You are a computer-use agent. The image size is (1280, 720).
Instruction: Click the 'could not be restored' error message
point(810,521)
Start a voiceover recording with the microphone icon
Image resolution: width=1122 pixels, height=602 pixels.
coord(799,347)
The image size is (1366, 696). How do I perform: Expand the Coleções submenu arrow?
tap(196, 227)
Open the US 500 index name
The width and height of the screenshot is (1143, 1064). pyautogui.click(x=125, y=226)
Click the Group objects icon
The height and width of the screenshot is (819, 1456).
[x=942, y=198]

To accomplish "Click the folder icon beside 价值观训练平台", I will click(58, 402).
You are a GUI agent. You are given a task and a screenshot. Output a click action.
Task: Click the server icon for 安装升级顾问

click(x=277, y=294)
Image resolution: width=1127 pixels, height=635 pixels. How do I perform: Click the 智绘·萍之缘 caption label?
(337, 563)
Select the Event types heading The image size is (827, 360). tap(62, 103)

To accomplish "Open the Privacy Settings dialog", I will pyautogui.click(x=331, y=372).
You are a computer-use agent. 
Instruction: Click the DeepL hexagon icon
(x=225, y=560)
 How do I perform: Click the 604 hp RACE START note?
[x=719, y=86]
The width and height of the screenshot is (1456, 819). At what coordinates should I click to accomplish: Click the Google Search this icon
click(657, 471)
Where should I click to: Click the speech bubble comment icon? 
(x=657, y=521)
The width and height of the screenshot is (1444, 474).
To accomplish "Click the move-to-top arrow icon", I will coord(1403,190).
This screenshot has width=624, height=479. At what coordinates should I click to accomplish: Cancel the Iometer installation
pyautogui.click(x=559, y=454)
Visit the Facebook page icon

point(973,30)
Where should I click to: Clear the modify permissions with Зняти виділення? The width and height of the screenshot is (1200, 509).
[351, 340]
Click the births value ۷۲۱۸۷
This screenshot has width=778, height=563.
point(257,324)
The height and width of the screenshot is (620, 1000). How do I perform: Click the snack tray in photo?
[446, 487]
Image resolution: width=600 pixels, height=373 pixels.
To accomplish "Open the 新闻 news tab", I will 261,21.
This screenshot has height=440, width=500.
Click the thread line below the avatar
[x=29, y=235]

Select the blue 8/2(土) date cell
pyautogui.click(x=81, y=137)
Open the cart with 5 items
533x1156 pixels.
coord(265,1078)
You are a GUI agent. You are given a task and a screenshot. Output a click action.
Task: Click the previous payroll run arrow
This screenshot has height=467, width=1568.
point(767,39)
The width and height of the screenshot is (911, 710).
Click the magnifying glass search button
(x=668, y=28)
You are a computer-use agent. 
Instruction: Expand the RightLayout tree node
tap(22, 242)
:::
Copy all of the listing above exactly, please.

You are a computer-use agent. The image size is (1280, 720).
Instruction: Click the 'could not be restored' error message
point(810,521)
Start a voiceover recording with the microphone icon
Image resolution: width=1122 pixels, height=602 pixels.
coord(799,347)
The image size is (1366, 696). How do I perform: Expand the Coleções submenu arrow?
tap(196, 227)
Open the US 500 index name
The width and height of the screenshot is (1143, 1064). pyautogui.click(x=125, y=226)
Click the Group objects icon
The height and width of the screenshot is (819, 1456).
[x=942, y=198]

To accomplish "Click the folder icon beside 价值观训练平台", I will click(58, 402).
You are a GUI agent. You are given a task and a screenshot. Output a click action.
Task: Click the server icon for 安装升级顾问

click(x=277, y=294)
Image resolution: width=1127 pixels, height=635 pixels. How do I perform: Click the 智绘·萍之缘 caption label?
(337, 563)
Select the Event types heading The image size is (827, 360). tap(62, 103)

To accomplish "Open the Privacy Settings dialog", I will pyautogui.click(x=331, y=372).
You are a computer-use agent. 
Instruction: Click the DeepL hexagon icon
(x=225, y=560)
 How do I perform: Click the 604 hp RACE START note?
[x=719, y=86]
The width and height of the screenshot is (1456, 819). At what coordinates should I click to accomplish: Click the Google Search this icon
click(657, 471)
Where should I click to: Click the speech bubble comment icon? 
(x=657, y=521)
The width and height of the screenshot is (1444, 474).
To accomplish "Click the move-to-top arrow icon", I will coord(1403,190).
This screenshot has width=624, height=479. At what coordinates should I click to accomplish: Cancel the Iometer installation
pyautogui.click(x=559, y=454)
Visit the Facebook page icon

point(973,30)
Where should I click to: Clear the modify permissions with Зняти виділення? The width and height of the screenshot is (1200, 509).
[351, 340]
Click the births value ۷۲۱۸۷
This screenshot has width=778, height=563.
point(257,324)
The height and width of the screenshot is (620, 1000). How do I perform: Click the snack tray in photo?
[446, 487]
Image resolution: width=600 pixels, height=373 pixels.
To accomplish "Open the 新闻 news tab", I will 261,21.
This screenshot has height=440, width=500.
Click the thread line below the avatar
[x=29, y=235]

Select the blue 8/2(土) date cell
pyautogui.click(x=81, y=137)
Open the cart with 5 items
533x1156 pixels.
coord(265,1078)
You are a GUI agent. You are given a task and a screenshot. Output a click action.
Task: Click the previous payroll run arrow
This screenshot has height=467, width=1568.
point(767,39)
The width and height of the screenshot is (911, 710).
Click the magnifying glass search button
(x=668, y=28)
You are a computer-use agent. 
Instruction: Expand the RightLayout tree node
tap(22, 242)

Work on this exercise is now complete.